How communicators can break through the density of open enrollment
There are ways to make this important material engaging.
Benefits form a huge part of an employee’s overall compensation formula. With open enrollment here again, employees across the country are once again tasked with navigating an often dense package of benefits descriptions and details.
Jenn Taffaro, director of benefits at Ochsner Health System, told Ragan that one of the keys to getting timely engagement on open enrollment-related communication is being a constant presence for employees.
“You can’t set it and forget it with benefits communication,” Taffaro said. “Between open enrollment and when people can actually use their benefits, they’ll forget everything. So we just keep talking — before, during and after.”
Tips and tactics to make open enrollment comms stick
- Make open enrollment personal with humor and storytelling. Behind all of the numbers within open enrollment’s benefit plans, there’s also a story to be told. Tara Davis, senior director of internal communications at The American Psychological Association, told Ragan that her team leaned into open enrollment’s Halloween-adjacent kickoff with a messaging campaign. “Last year, we did a Halloween video in our weekly email — ‘Don’t Let Benefits Enrollment Scare You!’ — with some light jokes about confusing acronyms and scary paperwork,” Davis said. “People loved it. It got more clicks than any of our other benefit reminders.” Davis added that her team has also constructed guides to help managers push their reports in the right direction in case they get confused about the onslaught of benefits-related information during open enrollment. “We’re building out what I call our ‘choose your own adventure’ playbooks,” she said. “If you’re a manager with an employee going on parental leave or who’s lost a loved one, you can follow the steps in the guide — what to do, who to tell and what resources to share. It takes away that panic of not knowing what to do in a sensitive moment.”
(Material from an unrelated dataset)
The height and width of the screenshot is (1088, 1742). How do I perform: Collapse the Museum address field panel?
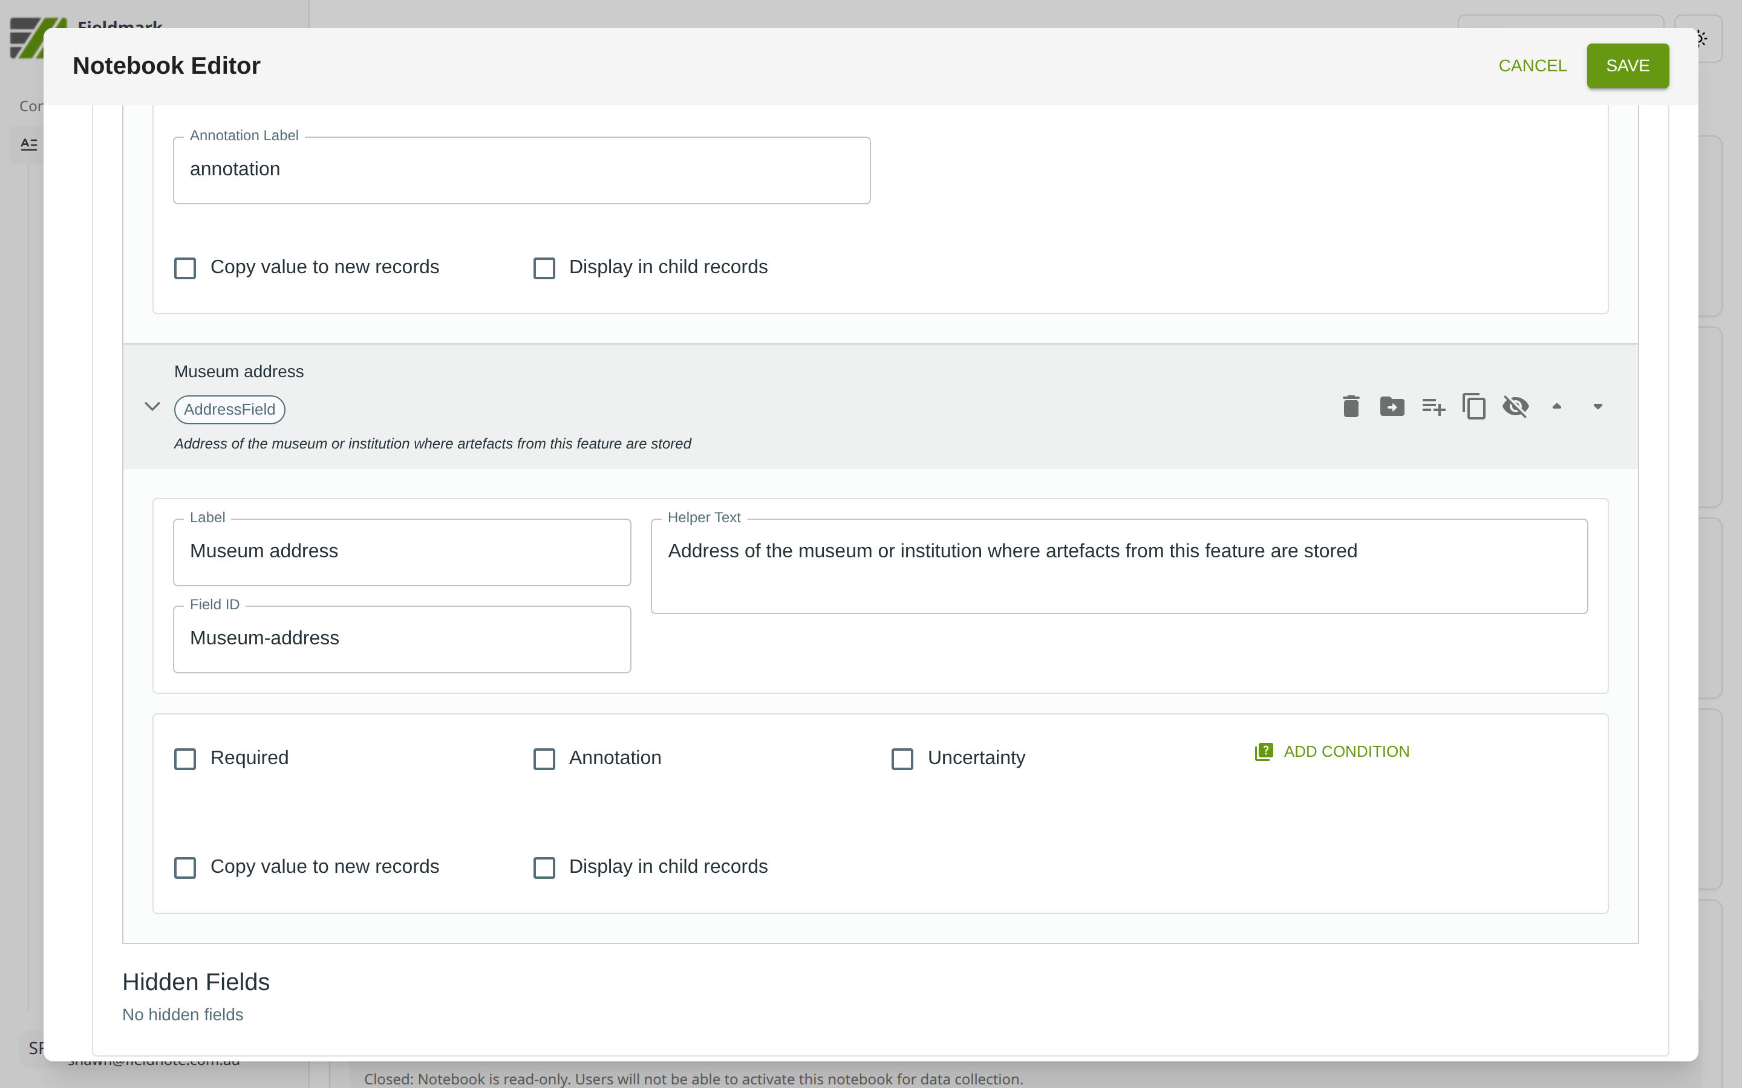[152, 407]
- Make dense information feel real. For a lot of employees, the information contained in a benefits plan description feels confusing and even scary. It can be difficult to understand what these plans look like in practice. But communicators can help make it more tangible. “We’ve built our benefits communication around moments that matter — having a baby, caring for a parent, sending a kid to college,” Taffaro said. “Those are the times people actually listen.” She added that her team also adds a to-do checklist to every open enrollment-related piece of communication. “It’s always, here’s what you need to do, here’s when you need to do it and here’s what happens if you don’t. Simple as that.”
- Get the timing and method right. Open enrollment offers a small period of time to handle important paperwork that can shape the year ahead. Davis said that her team spreads its awareness campaign out over a few weeks to give people time to get a handle on everything being presented to them. “We offer information sessions a week before open enrollment starts — so people can digest it, compare plans and ask questions — and then again during the enrollment week, because we know some folks don’t pay attention until it’s due,” she said. Taffaro added that her team takes an old-school approach to information sharing to help reach people where they can think about the impact of benefits the best — at home. “Mailing the benefit guides to their homes is huge,” she told Ragan. “People can sit at the kitchen table with their spouse, go over what’s changing and decide together. That’s something a PDF can’t do.”
- Create pathways to make information easier to find. Davis and her team know that remembering the details of benefits can be tough. That’s why they work to make it easier. “We know people don’t retain everything, so we keep our FAQ pages on SharePoint really nimble,” Davis said. “We can update them instantly — and we do. As soon as a new question comes in, we add it. Then, in our daily email we link straight back to it. People learn that it’s the place for the latest answers.”
Sean Devlin is an editor at Ragan Communications.